March 12, 2004

EAST IS WEST:

The EU Is Choking Off Its New Blood: Barring workers from new member states will only prolong economic stagnation (John Rossant, 3/15/04, Business Week)

When George W. Bush recently proposed legalizing the status of up to 9 million illegal immigrants residing in the U.S., it reminded some Europeans of just how differently Americans approach the idea of pumping fresh blood into the workforce. "If any Prime Minister in Europe stood up in Parliament and announced something like that today," says Denis MacShane, Britain's Europe Minister, "he'd be dead in the water."

That sense of political expediency, paradoxically, is leading Europe's political leaders to shoot themselves in the foot, an area where they have few equals. Immigration fear is driving the region to miss out on its biggest chance for an energy infusion in years.

It's glaringly obvious that Europe's top priority is reversing its dismal economic record. Over the past decade, the euro zone's average annual growth rate has clocked in at an anemic 2.1%. So the idea of eight raring-to-go nations of ex-communist Eastern Europe entering the EU as full members on May 1 ought to be great news for growth. All those youthful, well-trained Czechs, Poles, and Latvians -- what better way to turbocharge Europe's aging, cosseted workforce?

Not if European politicians can help it.

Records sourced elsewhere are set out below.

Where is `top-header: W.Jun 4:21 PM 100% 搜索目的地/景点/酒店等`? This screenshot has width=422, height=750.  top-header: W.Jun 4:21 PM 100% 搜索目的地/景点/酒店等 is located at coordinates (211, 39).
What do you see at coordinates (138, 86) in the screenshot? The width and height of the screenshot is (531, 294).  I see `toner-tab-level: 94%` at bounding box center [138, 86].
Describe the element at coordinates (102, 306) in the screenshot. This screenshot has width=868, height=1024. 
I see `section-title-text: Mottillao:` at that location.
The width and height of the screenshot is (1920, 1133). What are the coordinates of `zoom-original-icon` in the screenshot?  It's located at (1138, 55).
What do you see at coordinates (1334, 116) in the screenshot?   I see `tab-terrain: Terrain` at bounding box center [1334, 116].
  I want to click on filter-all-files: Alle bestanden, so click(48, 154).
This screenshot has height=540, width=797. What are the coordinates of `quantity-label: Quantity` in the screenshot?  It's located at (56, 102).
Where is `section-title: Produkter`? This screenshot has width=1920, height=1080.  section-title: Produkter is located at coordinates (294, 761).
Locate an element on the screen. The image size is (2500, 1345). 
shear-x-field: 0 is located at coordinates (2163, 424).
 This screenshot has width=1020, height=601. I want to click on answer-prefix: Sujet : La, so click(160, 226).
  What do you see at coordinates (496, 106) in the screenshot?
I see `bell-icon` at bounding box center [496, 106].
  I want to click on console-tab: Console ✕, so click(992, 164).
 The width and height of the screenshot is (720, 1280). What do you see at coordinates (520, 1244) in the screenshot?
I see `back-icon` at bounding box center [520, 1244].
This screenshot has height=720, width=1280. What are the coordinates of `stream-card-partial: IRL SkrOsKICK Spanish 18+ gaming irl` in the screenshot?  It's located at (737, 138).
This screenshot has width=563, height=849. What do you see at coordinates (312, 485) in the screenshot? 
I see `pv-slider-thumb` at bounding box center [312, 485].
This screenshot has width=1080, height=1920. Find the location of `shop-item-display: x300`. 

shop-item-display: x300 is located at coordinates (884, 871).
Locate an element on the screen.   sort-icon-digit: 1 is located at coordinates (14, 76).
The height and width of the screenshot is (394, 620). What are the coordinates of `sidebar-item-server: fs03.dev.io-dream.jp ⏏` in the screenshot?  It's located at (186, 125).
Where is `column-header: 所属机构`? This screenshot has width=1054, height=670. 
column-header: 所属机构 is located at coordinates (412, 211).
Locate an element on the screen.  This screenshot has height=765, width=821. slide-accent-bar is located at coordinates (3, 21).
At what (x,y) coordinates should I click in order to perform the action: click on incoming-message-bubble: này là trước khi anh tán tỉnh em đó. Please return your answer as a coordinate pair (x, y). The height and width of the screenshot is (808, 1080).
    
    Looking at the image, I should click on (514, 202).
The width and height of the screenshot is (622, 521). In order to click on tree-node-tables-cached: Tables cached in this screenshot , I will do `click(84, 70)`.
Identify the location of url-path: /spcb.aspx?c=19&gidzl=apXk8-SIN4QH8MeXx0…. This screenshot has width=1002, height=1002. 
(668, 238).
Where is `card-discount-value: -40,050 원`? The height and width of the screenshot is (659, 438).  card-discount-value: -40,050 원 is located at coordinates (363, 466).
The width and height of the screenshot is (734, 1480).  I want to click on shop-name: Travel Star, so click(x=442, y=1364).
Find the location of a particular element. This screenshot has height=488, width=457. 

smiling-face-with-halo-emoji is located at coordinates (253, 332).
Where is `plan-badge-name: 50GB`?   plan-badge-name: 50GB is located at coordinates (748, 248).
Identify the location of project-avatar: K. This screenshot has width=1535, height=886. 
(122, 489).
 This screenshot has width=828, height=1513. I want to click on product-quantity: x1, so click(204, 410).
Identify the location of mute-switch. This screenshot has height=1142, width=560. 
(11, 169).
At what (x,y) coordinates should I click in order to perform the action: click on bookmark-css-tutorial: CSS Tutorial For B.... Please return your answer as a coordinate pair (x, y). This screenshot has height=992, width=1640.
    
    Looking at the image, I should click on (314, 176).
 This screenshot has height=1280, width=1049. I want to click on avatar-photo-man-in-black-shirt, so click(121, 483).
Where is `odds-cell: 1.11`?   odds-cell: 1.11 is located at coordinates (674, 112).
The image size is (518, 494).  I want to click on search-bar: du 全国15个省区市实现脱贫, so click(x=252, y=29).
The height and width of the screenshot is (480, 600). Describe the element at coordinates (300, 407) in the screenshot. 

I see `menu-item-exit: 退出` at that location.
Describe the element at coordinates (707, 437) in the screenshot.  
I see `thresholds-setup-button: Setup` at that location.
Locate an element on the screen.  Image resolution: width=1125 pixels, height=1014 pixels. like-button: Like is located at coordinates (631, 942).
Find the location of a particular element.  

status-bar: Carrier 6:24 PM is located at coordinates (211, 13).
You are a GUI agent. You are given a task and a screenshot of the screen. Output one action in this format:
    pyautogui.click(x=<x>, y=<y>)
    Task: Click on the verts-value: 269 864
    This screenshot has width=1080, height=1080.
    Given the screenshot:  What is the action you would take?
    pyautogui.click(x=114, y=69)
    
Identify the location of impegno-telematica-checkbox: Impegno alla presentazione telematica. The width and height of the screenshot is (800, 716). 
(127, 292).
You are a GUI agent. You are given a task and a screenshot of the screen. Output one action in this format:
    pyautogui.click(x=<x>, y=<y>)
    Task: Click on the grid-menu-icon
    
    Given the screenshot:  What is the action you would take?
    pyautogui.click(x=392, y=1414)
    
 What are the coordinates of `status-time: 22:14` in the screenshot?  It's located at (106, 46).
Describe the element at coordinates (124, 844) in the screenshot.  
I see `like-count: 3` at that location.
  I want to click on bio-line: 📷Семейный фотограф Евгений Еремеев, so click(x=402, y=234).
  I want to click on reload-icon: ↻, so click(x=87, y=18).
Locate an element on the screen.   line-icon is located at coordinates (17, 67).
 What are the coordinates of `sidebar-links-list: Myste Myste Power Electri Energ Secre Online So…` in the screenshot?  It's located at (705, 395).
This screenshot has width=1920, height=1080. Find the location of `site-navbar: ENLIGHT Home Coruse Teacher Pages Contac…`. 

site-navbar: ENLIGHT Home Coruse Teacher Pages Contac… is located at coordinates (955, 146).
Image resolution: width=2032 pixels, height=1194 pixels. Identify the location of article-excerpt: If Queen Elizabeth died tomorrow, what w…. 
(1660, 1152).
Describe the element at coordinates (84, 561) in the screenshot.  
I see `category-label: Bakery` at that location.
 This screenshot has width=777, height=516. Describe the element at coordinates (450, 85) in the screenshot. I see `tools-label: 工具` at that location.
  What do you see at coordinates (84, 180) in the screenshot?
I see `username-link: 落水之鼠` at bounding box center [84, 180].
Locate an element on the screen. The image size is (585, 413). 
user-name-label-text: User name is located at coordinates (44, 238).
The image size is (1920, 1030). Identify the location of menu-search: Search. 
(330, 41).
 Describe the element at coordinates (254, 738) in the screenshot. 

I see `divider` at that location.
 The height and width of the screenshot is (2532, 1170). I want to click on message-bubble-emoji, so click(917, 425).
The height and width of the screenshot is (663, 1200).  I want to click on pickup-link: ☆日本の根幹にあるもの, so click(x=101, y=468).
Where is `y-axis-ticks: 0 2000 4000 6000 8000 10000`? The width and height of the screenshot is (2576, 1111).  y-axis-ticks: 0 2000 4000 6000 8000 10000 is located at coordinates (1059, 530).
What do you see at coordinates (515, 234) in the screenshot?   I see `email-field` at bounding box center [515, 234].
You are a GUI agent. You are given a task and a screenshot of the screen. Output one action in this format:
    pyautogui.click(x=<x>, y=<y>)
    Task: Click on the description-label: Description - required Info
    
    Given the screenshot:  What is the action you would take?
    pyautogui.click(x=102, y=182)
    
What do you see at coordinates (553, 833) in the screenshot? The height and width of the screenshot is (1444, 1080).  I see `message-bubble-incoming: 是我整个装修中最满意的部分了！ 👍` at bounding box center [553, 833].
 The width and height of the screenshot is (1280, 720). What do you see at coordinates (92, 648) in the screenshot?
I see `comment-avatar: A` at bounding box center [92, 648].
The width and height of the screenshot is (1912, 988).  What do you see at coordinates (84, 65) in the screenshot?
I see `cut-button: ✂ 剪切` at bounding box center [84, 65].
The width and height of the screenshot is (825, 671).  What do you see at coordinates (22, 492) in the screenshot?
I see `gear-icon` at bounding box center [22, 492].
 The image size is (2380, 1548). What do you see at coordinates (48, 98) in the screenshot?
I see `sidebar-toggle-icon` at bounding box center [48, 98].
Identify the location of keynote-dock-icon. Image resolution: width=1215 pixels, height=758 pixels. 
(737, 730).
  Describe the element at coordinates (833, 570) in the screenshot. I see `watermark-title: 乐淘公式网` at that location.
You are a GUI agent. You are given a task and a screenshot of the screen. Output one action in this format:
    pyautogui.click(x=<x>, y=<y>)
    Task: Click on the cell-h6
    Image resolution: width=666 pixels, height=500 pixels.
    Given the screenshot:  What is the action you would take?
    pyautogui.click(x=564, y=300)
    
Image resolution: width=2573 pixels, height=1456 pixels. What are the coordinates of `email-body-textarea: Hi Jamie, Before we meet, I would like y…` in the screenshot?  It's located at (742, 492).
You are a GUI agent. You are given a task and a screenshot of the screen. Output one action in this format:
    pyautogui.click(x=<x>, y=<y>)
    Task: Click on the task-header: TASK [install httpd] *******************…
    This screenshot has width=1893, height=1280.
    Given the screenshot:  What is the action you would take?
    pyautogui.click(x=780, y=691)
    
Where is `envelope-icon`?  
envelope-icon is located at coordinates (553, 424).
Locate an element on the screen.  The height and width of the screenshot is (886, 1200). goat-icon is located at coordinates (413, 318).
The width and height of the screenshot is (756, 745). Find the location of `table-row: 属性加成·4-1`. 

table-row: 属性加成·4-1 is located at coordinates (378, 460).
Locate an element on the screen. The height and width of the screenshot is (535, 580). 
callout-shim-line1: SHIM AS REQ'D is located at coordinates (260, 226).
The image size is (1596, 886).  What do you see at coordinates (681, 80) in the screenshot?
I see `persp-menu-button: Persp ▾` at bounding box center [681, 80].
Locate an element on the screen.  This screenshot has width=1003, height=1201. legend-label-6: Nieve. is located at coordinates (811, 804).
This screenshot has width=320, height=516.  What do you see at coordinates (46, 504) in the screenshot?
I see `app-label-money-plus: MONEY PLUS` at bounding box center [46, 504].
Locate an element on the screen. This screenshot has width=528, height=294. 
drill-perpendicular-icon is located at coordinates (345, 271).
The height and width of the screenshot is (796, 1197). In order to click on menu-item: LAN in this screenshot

One by one, the Old Europe countries of the EU are slamming the door on the workers of the New Europe.


Eastern Europe belongs in NAFTA, not the EU.

Posted by Orrin Judd at March 12, 2004 5:28 PM
Comments

By keeping that young, well educated workforce cooped up in Eastern Europe, it increases the chances of both a "brain drain" to North America, and that the resources of those who stay will be utilized by American companies, revitalizing not the EU, but the US.

For example, between 1992 - 2002, US interests invested a total of $ 60 billion in Poland, a country with an annual GDP of $ 210 billion at current exchange rates.

However, Poland, regardless of its "glorious" past, is probably not the future of Europe.
It has negative population growth, net emigration, and a total fertility rate exactly the same as Japan's.